*Uit te voeren taken*.
1) Vat de tekst over de Gentse longtransplantatie samen in twee zinnen.
2) Geef het vervolg van de tekst over de Gentse longtransplantatie, te beginnen na de laatste zin die er staat.

*Geciteerde tekst*.

* * *

De Gentse wereldprimeur die zelfs de lokale krant niet haalde

14 november 1968. Voor het eerst wordt met succes een long getransplanteerd. De verdienste van een team onder leiding van professor Fritz Derom van het Universitair Ziekenhuis in Gent. ‘Ik heb de medische wereld wakker geschud,’ zegt hij. In eigen land is de stilte echter oorverdovend.

Volgens de Bijbel werd Eva gemaakt uit een rib van Adam. Als we breeddenkend zijn, zouden we dat de eerste geslaagde transplantatie uit de geschiedenis kunnen noemen, maar laten we ernstig en wetenschappelijk blijven, en een sprong maken naar begin vorige eeuw. In 1905 doet de Franse chirurg Alexis Carrel voor het eerst enkele pogingen om een nier te transplanteren. Afstotingsverschijnselen en infecties vormen echter een te zwaar obstakel. Carrel probeert het ook met een hart en met longen. Eveneens vergeefs, maar het levert hem wel een Nobelprijs op. In de jaren veertig slaagt de Russische chirurg Vladimir Demikhov er niet in om dierenlongen over te zetten, maar zijn proeven leveren wel zeer nuttige informatie op om de bloedtoevoer naar de hersenen tijdens de ingreep niet te onderbreken. In de vroege jaren vijftig wordt voor het eerst met succes een long getransplanteerd in een hondenlichaam. Het dier overleeft slechts enkele dagen.

* * *

*Regels*.
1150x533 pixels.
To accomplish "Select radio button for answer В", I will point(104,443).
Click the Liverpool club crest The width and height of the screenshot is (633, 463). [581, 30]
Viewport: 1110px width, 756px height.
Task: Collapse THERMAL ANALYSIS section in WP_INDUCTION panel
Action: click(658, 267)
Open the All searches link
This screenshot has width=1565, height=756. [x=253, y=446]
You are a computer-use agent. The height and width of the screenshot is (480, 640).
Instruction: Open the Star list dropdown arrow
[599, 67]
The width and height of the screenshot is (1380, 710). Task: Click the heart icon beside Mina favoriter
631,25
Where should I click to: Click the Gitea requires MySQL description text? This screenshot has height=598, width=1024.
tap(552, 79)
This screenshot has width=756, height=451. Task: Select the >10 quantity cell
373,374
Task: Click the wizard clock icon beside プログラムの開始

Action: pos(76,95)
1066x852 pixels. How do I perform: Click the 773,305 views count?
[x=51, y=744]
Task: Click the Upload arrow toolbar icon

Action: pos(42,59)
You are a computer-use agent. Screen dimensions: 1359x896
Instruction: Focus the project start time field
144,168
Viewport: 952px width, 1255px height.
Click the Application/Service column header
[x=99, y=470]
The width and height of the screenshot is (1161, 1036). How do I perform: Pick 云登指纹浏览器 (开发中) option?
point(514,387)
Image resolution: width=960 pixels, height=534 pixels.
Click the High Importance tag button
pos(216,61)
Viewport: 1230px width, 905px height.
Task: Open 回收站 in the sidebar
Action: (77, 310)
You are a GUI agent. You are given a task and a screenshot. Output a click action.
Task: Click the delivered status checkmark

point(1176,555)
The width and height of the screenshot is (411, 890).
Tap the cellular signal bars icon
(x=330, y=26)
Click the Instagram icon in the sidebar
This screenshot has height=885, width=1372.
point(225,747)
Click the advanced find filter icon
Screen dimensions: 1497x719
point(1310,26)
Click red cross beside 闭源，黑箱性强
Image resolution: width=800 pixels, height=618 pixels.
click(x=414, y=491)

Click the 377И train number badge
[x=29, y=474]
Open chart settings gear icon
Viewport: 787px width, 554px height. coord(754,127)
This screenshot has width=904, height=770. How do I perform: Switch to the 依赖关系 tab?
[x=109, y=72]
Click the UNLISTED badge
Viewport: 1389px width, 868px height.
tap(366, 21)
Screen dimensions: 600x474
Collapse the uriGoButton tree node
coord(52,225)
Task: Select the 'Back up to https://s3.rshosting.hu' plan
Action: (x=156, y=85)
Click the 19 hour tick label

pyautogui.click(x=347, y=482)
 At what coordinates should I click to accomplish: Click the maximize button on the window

* * *

*Antwoorden per taak*.
1) Op 14 november 1968 slaagde een team onder leiding van professor Fritz Derom van het Universitair Ziekenhuis in Gent er voor het eerst in een long met succes te transplanteren, maar in eigen land bleef het daarover stil. Eerdere pogingen mislukten, zoals die van de Franse chirurg Alexis Carrel vanaf 1905 en die van de Russische chirurg Vladimir Demikhov in de jaren veertig, en in de vroege jaren vijftig overleefde een hond met een getransplanteerde long slechts enkele dagen.

2)
‘Een chirurg is iemand die snel moet beslissen. Je kunt niet eventjes in de bibliotheek gaan kijken wat je moet doen’ Prof. dr. Fritz Derom

Dan is het wachten tot 23 december 1954. In het Peter Bright Brigham Hospital in Boston, Massachusetts, wordt met succes een nier van Ronald Herrick getransplanteerd naar het lichaam van zijn tweelingbroer Richard, een chronisch nierpatiënt. Die zal de ingreep acht jaar overleven. Chirurg is Joseph Edward Murray, die er in 1959 ook als eerste in slaagt een nier te transplanteren tussen genetisch niet-verwante personen en die, weer drie jaar later en ook weer in primeur, een nier van een net overleden persoon transplanteert. In 1963 wordt voor het eerst een lever getransplanteerd, in 1966 een alvleesklier. En dan is er natuurlijk dokter Christiaan Barnard, de flamboyante Zuid-Afrikaanse arts die op 3 december 1967 een nieuw hart geeft aan een patiënt. Die overleeft amper achttien dagen, maar een maandje later is de harttransplantatie bij ene Philip Blaiberg beter geslaagd, zoals we in januari in deze reeks uitvoerig belichtten.

Vóór november 1968 leek het onmogelijk om een long te transplanteren. De Amerikaanse dokters Hardy en Webb proberen dat in 1963 voor het eerst uit op mensen. De operaties lukken weliswaar, maar de patiënten overleven telkens maar een paar dagen of weken. Twintig dagen is het maximum. Neen, een longtransplantatie lijkt op dat moment, in de wonderbaarlijke jaren zestig, nog net iets te hoog gegrepen. Tot Gentenaar Fritz Derom, op dat ogenblik 41 en professor aan de Rijksuniversiteit van Gent en chirurg in het Universitair Ziekenhuis, op 14 november 1968 Aloïs Vereecken op de operatietafel krijgt. Een 23-jarige metaalarbeider die dreigt te overlijden aan de gevolgen van silicose, een vorm van stoflong, een paar jaar voordien nog erkend als beroepsziekte.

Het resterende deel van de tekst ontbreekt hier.